Data605_Assignment06

Question-1: A bag contains 5 green and 7 red jellybeans. How many ways can 5 jellybeans be withdrawn from the bag so that the number of green ones withdrawn will be less than 2?

Ans-1:

# way_1 = C(7,5) # withdrawal of 5 red jellybeans from 7 red jellybeans
# way_2 = C(7,4)*C(5,1) # withdrawal of 4 red jellybeans from 7 red jellybeans and withdrawal of 1 green jellybeans from 5 green jellybeans
# total_ways_of_withdrawal_5_jellybeans_where_number_of_green_jellybeans_will_be_less_than_2= way_1+way_2

total_ways_of_withdrawal_5_jellybeans_where_number_of_green_jellybeans_will_be_less_than_2=(factorial(7)/(factorial(5)*factorial(7-5)))+ (factorial(7)/(factorial(4)*factorial(7-4)))*(factorial(5)/(factorial(1)*factorial(5-1))) 
total_ways_of_withdrawal_5_jellybeans_where_number_of_green_jellybeans_will_be_less_than_2

## [1] 196

Therefore, the total number of ways of withdrawing 5 jellybeans where the number of green jellybeans withdrawal will be less than 2 is 196

Question-2: A certain congressional committee consists of 14 senators and 13 representatives. How many ways can a subcommittee of 5 be formed if at least 4 of the members must be representatives?

Ans-2:

#total_ways_subcommittee_can_be_formed=C(13,4)*C(14,1)+C(13,5)
total_ways=(factorial(13)/(factorial(4)*factorial(13-4)))*(factorial(14)/(factorial(1)*factorial(14-1)))+(factorial(13)/(factorial(5)*factorial(13-5)))
total_ways

## [1] 11297

Therefore, the total number of ways a sub-committee can be formed where at least 4 of the members must be representatives is 11,297

Question-3: If a coin is tossed 5 times, and then a standard six-sided die is rolled 2 times, and finallya group of three cards are drawn from a standard deck of 52 cards without replacement, how many different outcomes are possible?

Ans-3:

total_outcomes_from_coin_toss_five_times = 2^5
total_outcomes_from_rolling_die_2_times = 6^2
total_outcomes_for_drawing_3_cards_from_52_cards=factorial(52)/(factorial(3)*factorial(52-3))
total_outcomes_for_three_different_events= 2^5*6^2*(factorial(52)/(factorial(3)*factorial(52-3)))
total_outcomes_for_three_different_events

## [1] 25459200

Therefore, the number of total possible outcomes is 25,459,200

Question-4: 3 cards are drawn from a standard deck without replacement. What is the probability that at least one of the cards drawn is a 3? Express your answer as a fraction or a decimal number rounded to four decimal places.

EXERCISE A: What does the combinatorics assignment cover? Sum it up in two sentences.
EXERCISE B: Can you resume the combinatorics assignment from the point where it stops?
None of the rows are needed.

GIVEN DATA:
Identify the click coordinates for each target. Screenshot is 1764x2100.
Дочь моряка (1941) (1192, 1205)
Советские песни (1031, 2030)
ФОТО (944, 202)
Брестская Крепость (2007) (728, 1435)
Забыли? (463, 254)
...
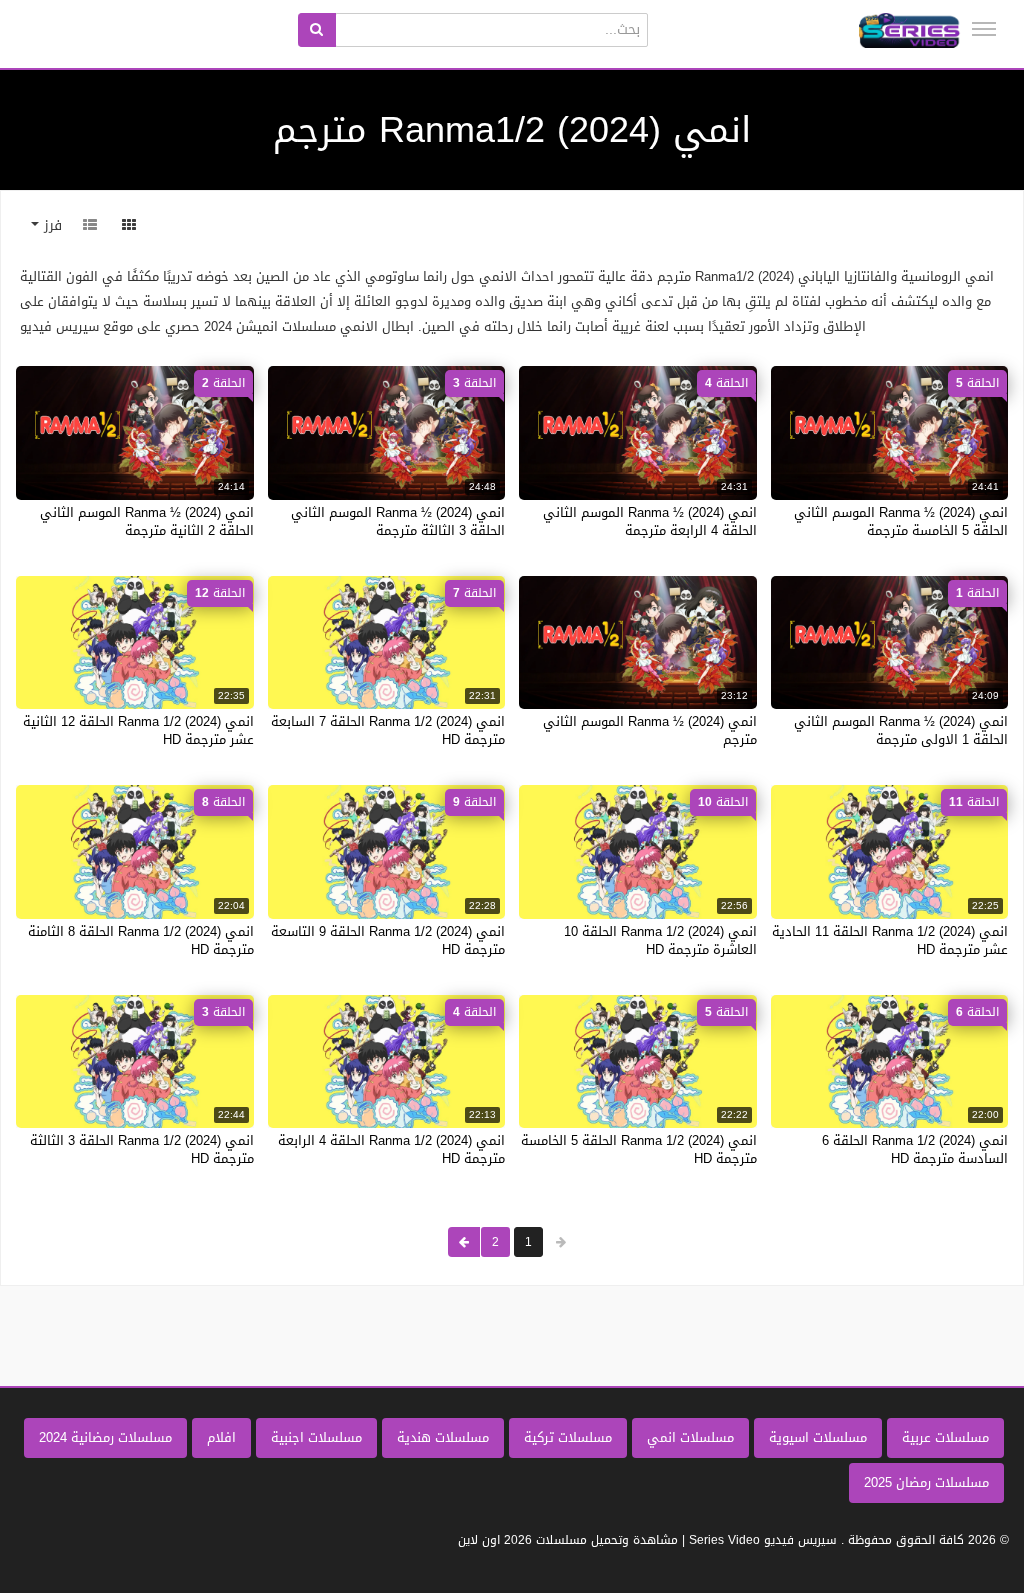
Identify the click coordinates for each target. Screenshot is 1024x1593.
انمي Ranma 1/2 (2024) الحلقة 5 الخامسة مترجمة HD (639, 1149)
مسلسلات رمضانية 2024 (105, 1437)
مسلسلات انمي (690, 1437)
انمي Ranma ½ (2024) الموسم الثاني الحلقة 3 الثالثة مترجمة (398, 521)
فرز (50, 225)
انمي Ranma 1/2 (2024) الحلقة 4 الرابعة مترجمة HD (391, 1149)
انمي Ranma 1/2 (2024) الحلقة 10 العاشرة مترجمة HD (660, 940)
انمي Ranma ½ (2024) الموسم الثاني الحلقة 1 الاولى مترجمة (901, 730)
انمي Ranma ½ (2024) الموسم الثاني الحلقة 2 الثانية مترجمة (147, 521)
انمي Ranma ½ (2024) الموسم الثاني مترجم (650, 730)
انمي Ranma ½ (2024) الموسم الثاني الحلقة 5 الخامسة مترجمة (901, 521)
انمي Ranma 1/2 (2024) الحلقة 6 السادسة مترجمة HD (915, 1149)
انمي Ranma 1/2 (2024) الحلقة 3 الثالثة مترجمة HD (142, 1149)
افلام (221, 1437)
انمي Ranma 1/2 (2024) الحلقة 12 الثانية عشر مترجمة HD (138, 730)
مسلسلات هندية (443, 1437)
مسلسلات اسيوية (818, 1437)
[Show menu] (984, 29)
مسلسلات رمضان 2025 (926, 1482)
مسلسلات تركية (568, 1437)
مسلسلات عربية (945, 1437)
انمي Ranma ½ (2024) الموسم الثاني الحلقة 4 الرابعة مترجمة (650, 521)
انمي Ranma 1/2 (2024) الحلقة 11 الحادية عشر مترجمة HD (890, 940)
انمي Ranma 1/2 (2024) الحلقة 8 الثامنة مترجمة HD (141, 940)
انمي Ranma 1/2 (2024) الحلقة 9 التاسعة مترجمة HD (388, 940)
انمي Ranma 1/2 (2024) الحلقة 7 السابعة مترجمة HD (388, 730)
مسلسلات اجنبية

RESULT A: The assignment solves three counting problems in R using factorials. It finds 196 ways to draw 5 jellybeans with fewer than 2 green, 11,297 ways to form a 5-member subcommittee with at least 4 representatives, and 25,459,200 outcomes for 5 coin tosses, 2 die rolls and a 3-card draw, then asks for the probability that at least one of 3 cards drawn without replacement is a 3.

RESULT B:
Ans-4:

A=probability_of_not_getting_3_at_first_withdrawl_without_replacement=48/52
B=probability_of_not_getting_3_at_second_withdrawl_without_replacement=47/51
C=probability_of_not_getting_3_at_third_withdrawl_without_replacement=46/50
D=probability_of_not_getting_3_at_all_three_times_without_replacement=A*B*C
probability_of_drawing_at_least_one_3_without_replacement=1-D
round(probability_of_drawing_at_least_one_3_without_replacement,4)

## [1] 0.2174

Therefore, the probability that at least one of the cards drawn is a 3 is 0.2174

Question-5: Lorenzo is picking out some movies to rent, and he is primarily interested in documentaries and mysteries. He has narrowed down his selections to 17 documentaries and 14 mysteries. Step 1. How many different combinations of 5 movies can he rent? Step 2. How many different combinations of 5 movies can he rent if he wants at least one mystery?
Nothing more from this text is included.